— Extracto del documento —

/---

Los gladiadores que luchaban contra sus propios cerebros
La solución para los problemas que provoca la tecnología suele ser más tecnología. Es una de las frases que utilizamos los tecnólogos militantes, y me hizo muy feliz escuchársela a Marta García Aller, antigua compañera de fatigas y autora de El Fin del Mundo (tal y como lo conocemos).
Pero muchas veces resuelve los problemas creados por otros. Una noticia que me ha hecho muy feliz y relacionada con el mundo de la generación de imágenes sanitarias es que ya parece que se podrán detectar en pacientes vivos a través de escáner cerebral patrones claros del tipo de daño que provoca la encefalopatía crónica traumática (ECT), antes conocida como ‘demencia pugilística’.
En la revista Neurosurgery se ha publicado un estudio liderado por Bennet Omalu, de la Universidad de California, que detectó señales de ECT en el exlinebacker de los Vikings Fred McNeill. ¿El objetivo de todo esto? Desarrollar una PET (tomografía por emisión de positrones) que pueda ser utilizada para diagnosticar la enfermedad, comprobar la amplitud del daño y probar la efectividad de los tratamientos. Hasta ahora el problema radicaba en que la única forma de analizar la enfermedad era el análisis post mortem de las víctimas.
El análisis se realizó en 2012, buscando depósitos inusuales de la proteina tau asociada con ésta y otras condiciones degenerativas, como el Alzheimer. Encontraron el daño, así como ciertas huellas de la enfermedad que explicaban síntomas como la pérdida de memoria o los cambios bruscos de estado de ánimo. Tras la muerte de McNeill, en 2015, a los 63 años, la autopsia confirmó el diagnóstico.
Golpearse de esta manera en la cabeza es un problema. Y hacerlo con la exigencia que requiere la NFL, un peligro.
Y no lo digo yo, lo dicen los datos. Un informe del diario médico JAMA señalaba que el 99% los cerebros donados por exjugadores fallecidos de la NFL para estudios científicos tenían señales de CTE.
“Nadie duda de que hay un problema en el fútbol. La gente que juega al fútbol tiene riesgo de padecer esta enfermedad”, señalaba el pasado mes de julio la doctora Ann McKee, directora del centro de ECT de la Universidad de Boston. “Necesitamos encontrar respuestas, urgentemente, no sólo para los jugadores de fútbol, sino también para veteranos y otras personas expuestas a traumatismos en la cabeza”, añadía.
De cada 202 exjugadores de fútbol, combinando el escolar, el universitario y el profesional, fue diagnosticada la enfermedad en un total de 177. En el caso de los exjugadores de la NFL, fueron 110 de 111 cerebros. Tres de catorce en jugadores de instituto y 48 de 53 en universitarios.
Algunas empresas de cascos, como Riddell, han desarrollado ya tecnología que permite a los entrenadores detectar el número de golpes que se dan sus jugadores y actuar en consecuencia.

\---

— Extracto de datos —

/---

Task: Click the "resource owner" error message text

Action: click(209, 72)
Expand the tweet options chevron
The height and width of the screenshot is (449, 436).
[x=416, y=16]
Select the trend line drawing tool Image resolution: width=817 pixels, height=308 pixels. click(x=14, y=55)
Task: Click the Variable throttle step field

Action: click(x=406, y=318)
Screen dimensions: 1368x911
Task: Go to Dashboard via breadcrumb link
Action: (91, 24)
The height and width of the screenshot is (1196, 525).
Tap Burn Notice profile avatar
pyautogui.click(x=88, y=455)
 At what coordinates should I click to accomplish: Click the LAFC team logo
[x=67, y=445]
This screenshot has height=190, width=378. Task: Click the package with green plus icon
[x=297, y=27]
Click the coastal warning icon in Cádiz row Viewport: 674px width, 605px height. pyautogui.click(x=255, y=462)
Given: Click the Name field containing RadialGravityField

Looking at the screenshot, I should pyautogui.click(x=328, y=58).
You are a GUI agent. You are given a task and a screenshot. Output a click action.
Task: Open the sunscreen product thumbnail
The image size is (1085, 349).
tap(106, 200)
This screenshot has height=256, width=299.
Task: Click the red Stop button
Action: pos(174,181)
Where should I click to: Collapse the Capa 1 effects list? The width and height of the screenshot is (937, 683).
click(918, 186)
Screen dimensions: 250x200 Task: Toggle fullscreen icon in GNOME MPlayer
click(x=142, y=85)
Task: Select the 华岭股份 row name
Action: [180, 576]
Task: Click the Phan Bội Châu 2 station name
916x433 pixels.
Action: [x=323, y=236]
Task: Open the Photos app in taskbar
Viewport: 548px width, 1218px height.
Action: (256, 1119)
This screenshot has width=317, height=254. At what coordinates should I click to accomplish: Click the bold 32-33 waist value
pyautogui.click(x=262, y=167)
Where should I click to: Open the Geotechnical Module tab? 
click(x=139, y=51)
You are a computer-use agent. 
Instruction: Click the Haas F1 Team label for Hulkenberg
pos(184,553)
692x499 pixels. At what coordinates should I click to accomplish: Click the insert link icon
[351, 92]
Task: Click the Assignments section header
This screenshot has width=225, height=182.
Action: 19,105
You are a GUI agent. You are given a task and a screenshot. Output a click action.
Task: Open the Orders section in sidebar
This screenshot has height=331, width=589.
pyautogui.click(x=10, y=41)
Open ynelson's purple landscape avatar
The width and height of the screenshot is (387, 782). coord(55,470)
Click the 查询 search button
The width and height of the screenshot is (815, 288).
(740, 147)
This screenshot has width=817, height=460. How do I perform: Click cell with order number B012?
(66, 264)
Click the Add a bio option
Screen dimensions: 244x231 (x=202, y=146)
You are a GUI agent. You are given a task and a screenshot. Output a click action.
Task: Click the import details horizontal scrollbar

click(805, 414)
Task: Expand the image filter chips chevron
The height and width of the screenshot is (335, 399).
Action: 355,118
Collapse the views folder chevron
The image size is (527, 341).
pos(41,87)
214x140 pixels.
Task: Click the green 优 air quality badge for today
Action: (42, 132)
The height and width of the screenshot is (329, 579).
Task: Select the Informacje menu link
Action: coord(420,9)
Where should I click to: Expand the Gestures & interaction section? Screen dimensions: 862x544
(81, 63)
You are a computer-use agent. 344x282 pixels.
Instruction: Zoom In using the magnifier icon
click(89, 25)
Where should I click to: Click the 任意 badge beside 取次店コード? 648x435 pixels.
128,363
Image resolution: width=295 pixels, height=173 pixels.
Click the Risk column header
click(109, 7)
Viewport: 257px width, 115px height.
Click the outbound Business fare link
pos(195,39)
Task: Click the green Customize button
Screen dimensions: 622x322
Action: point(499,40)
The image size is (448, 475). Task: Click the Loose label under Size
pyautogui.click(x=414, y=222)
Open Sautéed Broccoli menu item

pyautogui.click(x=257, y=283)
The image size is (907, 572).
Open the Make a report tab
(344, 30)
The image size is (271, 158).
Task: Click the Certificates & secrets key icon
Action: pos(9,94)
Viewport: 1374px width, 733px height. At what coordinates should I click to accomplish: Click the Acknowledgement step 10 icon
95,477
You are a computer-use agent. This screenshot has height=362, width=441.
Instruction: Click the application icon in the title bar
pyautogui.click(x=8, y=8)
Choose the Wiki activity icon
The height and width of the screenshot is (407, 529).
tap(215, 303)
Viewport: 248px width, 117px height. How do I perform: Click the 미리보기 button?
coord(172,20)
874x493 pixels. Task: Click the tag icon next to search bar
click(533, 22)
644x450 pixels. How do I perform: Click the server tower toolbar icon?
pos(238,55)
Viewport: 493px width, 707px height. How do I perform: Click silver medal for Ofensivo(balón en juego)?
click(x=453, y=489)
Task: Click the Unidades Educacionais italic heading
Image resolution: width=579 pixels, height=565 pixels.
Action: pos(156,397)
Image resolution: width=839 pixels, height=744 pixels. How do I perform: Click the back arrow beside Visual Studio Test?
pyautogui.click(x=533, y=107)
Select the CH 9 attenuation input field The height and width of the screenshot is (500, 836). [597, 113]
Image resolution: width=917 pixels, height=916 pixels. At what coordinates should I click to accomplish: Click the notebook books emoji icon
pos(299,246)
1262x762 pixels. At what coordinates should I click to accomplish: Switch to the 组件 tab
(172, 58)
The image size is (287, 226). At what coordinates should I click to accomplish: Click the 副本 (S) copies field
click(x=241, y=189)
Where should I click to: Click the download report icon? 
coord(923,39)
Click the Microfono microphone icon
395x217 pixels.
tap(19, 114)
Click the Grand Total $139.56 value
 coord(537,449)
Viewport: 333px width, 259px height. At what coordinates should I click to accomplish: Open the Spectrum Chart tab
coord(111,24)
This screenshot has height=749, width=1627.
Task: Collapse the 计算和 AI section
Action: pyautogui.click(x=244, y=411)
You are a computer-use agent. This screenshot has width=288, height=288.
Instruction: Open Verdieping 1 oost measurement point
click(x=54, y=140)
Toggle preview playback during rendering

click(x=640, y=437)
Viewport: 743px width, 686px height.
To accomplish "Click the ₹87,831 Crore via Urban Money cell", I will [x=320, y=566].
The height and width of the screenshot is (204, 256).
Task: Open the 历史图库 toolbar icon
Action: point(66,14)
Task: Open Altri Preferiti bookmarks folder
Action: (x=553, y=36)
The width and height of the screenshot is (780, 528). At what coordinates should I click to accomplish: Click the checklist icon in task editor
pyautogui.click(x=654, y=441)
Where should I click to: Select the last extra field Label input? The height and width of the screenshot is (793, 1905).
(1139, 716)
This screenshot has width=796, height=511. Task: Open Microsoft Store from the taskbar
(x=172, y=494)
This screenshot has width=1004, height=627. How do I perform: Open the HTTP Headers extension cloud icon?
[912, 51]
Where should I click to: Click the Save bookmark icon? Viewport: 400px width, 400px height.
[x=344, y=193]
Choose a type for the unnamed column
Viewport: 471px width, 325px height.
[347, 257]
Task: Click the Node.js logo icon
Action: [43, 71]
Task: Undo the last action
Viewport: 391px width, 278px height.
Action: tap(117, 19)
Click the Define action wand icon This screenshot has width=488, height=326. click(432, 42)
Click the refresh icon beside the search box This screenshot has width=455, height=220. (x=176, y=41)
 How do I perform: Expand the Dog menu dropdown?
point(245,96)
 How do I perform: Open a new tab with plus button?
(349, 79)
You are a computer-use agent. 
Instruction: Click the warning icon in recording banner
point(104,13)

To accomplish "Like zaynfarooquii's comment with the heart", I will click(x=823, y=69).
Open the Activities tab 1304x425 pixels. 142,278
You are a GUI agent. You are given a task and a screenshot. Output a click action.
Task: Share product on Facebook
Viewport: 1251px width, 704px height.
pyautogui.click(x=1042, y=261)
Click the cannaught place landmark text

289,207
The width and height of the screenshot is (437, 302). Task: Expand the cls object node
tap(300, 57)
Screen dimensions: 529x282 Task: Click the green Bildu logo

\---

— Tareas por realizar —
1/ Indica si cada afirmación coincide con el artículo sobre la encefalopatía crónica traumática. Responde sí o no y cita literalmente las palabras del artículo que lo deciden. (a) El estudio publicado en Neurosurgery lo lideró Bennet Omalu, de la Universidad de California. (b) Fred McNeill murió en 2012. (c) La empresa Riddell ha desarrollado tecnología que permite a los entrenadores detectar cuántos golpes reciben sus jugadores.
2/ Imprime sin cambios todo el pasaje del artículo sobre la encefalopatía crónica traumática, desde "El análisis se" hasta "señales de CTE.".
3/ Enumera todas las personas que se nombran en el artículo sobre la encefalopatía crónica traumática.

— Resultados por tarea —
1/
(a) Sí: "un estudio liderado por Bennet Omalu, de la Universidad de California"
(b) No: "Tras la muerte de McNeill, en 2015, a los 63 años, la autopsia confirmó el diagnóstico."
(c) Sí: "han desarrollado ya tecnología que permite a los entrenadores detectar el número de golpes que se dan sus jugadores"

2/
El análisis se realizó en 2012, buscando depósitos inusuales de la proteina tau asociada con ésta y otras condiciones degenerativas, como el Alzheimer. Encontraron el daño, así como ciertas huellas de la enfermedad que explicaban síntomas como la pérdida de memoria o los cambios bruscos de estado de ánimo. Tras la muerte de McNeill, en 2015, a los 63 años, la autopsia confirmó el diagnóstico.
Golpearse de esta manera en la cabeza es un problema. Y hacerlo con la exigencia que requiere la NFL, un peligro.
Y no lo digo yo, lo dicen los datos. Un informe del diario médico JAMA señalaba que el 99% los cerebros donados por exjugadores fallecidos de la NFL para estudios científicos tenían señales de CTE.

3/
Marta García Aller
Bennet Omalu
Fred McNeill
Ann McKee